Dabei spielt die Qualität der Inhalte eine große Rolle und das wiederum hat nichts mit den Möglichkeiten der Software zu tun, sondern liegt im wesentlichen in der Verantwortung der Mitarbeiter und Organisationsprozesse.

Die Software muss aber den Mitarbeiter unterstützen, die Informationen aus- und bewertbar zu machen, dabei einfach zu bedienen sein und einen Austausch auf Metaebene zwischen den Mitarbeitern ermöglichen: Den informellen Austausch auf elektronische Medien verlagern und damit auch Dritten zugänglich zu machen.

Verschlagwortung, Taxonomie, Semantische Verknüpfung, Expertenfinder, Fähigkeiten, Zuständigkeiten, Skill-Suche sind dabei Begriffe, die in Zielen definiert und umgesetzt werden müssen. Die Informations- und Kommunikationstechnologien sind meist nicht der kritische Erfolgsfaktor für Wissensmanagement.  Eher kritisch ist die Unternehmensführung und ihre Bereitschaft, Wissensmanagement zu leben. IT ist auch hier nur ein Hilfsmittel, Wissensmanagement zu ermöglichen. Tatsächlich findet es im Kopf der Mitarbeiter statt.

Dies erfordert den Mut, vom Zuständigkeitsgrad einer Person abzurücken und die Intelligenz der Masse zu in den Mittelpunkt zu setzen. Damit aus Informationen Wissen wird, muss ein Mensch auswählen, vergleichen, interpretieren, verknüpfen, und bewerten.

Michael Polanyi (ungarisch-britischer Chemiker und Philosoph) prägte die beiden Begriffe im Jahre 1966

  • Explizites Wissen (explicit knowledge)
    Bewusstes Verfügen über Informationen, die wir auch formulieren können.
  • Stilles Wissen (tacit knowledge)
    Handeln, „Können“, Intuition, Routine. Schwer zu formulieren und damit nur schwer weiterzugeben oder in Texten zu erfassen.
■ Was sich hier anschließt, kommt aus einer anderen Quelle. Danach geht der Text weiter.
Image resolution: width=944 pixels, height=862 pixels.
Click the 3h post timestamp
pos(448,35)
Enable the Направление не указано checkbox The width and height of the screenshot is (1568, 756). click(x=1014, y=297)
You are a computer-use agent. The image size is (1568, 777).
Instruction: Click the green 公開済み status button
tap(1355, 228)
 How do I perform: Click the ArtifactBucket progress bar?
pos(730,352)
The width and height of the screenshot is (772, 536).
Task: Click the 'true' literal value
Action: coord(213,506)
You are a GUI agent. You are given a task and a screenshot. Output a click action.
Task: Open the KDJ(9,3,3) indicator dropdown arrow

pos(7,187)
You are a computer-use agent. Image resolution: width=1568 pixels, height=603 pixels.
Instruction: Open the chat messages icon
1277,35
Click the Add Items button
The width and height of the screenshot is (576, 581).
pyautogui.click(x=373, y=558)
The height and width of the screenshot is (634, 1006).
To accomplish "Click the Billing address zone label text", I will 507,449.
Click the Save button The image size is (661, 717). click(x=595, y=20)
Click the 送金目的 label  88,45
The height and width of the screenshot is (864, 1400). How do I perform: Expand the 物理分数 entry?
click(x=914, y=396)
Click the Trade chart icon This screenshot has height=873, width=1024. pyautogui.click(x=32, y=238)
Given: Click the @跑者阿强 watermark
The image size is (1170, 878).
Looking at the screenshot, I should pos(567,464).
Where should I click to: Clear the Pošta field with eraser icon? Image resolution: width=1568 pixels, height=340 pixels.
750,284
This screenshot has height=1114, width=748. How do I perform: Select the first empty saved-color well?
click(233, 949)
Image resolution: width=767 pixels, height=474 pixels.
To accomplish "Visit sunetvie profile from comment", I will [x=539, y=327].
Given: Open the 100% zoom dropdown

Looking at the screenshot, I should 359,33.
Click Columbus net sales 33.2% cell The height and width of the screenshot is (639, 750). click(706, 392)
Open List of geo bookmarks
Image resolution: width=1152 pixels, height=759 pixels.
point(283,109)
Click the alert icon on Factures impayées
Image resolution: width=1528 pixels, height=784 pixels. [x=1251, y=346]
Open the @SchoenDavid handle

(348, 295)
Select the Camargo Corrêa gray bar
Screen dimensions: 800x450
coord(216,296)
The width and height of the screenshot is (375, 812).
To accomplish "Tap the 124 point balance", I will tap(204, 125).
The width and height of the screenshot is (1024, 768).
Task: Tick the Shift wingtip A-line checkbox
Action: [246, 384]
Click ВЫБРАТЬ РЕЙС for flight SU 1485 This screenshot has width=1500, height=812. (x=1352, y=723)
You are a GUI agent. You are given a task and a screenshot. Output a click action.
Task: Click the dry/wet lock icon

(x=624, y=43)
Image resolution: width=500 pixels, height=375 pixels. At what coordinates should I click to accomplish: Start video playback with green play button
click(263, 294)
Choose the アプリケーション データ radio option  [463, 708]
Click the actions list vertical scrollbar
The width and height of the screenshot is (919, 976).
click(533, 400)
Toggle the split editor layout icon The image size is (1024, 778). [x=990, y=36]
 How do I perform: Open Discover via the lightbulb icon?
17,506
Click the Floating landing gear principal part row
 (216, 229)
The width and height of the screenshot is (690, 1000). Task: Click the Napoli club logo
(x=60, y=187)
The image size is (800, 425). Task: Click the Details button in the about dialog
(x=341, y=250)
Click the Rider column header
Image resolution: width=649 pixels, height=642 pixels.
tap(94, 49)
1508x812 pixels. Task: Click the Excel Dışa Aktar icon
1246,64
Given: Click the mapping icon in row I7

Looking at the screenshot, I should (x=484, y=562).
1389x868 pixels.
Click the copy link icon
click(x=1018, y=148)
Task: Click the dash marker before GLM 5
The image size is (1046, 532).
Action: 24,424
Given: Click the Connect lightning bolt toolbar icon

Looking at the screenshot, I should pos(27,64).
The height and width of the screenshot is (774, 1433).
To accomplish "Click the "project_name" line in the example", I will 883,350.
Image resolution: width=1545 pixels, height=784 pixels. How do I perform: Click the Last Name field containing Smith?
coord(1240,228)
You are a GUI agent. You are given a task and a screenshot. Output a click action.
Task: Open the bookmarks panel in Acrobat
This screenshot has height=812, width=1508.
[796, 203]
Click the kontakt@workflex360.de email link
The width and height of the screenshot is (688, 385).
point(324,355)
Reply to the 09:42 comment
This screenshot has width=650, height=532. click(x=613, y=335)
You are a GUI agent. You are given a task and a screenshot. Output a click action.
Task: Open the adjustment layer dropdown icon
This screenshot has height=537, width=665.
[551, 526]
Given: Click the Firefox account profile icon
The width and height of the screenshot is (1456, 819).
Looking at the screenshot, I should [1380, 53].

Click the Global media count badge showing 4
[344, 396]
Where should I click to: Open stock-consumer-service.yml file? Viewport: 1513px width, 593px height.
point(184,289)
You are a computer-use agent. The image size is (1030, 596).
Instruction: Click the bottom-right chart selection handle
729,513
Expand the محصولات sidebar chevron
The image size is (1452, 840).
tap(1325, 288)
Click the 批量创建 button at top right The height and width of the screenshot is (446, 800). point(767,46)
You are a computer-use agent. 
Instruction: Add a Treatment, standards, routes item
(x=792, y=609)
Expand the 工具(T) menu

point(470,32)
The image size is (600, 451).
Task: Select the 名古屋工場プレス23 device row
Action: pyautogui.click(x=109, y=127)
Naheliegend ist also, dass Digitale Informationssysteme nur explizites Wissen aufnehmen können. Das, was aber viel wertvoller ist, ist die Menge an stillem Wissen. Wie kann dieses nun vermittelt werden?

Dazu gehören das Erzählen von Geschichten, Anekdoten, das Zeigen von Bildern, Filmen, also immer das Weitergeben von Erfahrungen (Fehler, Erfolge, Diskussionen, Tratsch, zwanglose Expertenrunden) anbelangt. Auch die informelle Art, dieses Wissen weitergeben zu können ist wichtig. Enterprise 2.0 soll hier einen Ansatz geben, unstrukturiert (Blogs, Wikis, Chat) zum Austausch von Wissen beizutragen.

Schatten-IT

In vielen Fachabteilungen hat sich aufgrund dringender Anforderungen an solche Systeme sehr oft eine Schatten-IT gebildet. Dh. „unter dem Tisch“ steht eine kleine Softwarelösung, die den Mitarbeitern einer Abteilung oder eines Projektes die Zusammenarbeit ermöglicht. Oft sind das vom Praktikanten mal schnell entwickelte CMS-Lösungen (oft auf Basis von OpenSource-PHP/MySQL-Anwendungen, die noch nicht mal einen Server benötigen, sondern auf Client-Systemen oder irgendwo im Internet liegen können).

Dies führt nicht nur zu einem Kontrollverlust in der IT-Abteilung, sondern ist nicht abteilungsübergreifend einsetzbar. Hier entstehen enorme Kosten durch unproduktive Prozesse und auch Sicherheitsbedenken spielen eine Rolle. Die IT muss hier ein System bieten, dass abteilungsübergreifend eine einfache Umsetzung von den aus den Fachabteilungen geforderten Lösungen erlaubt.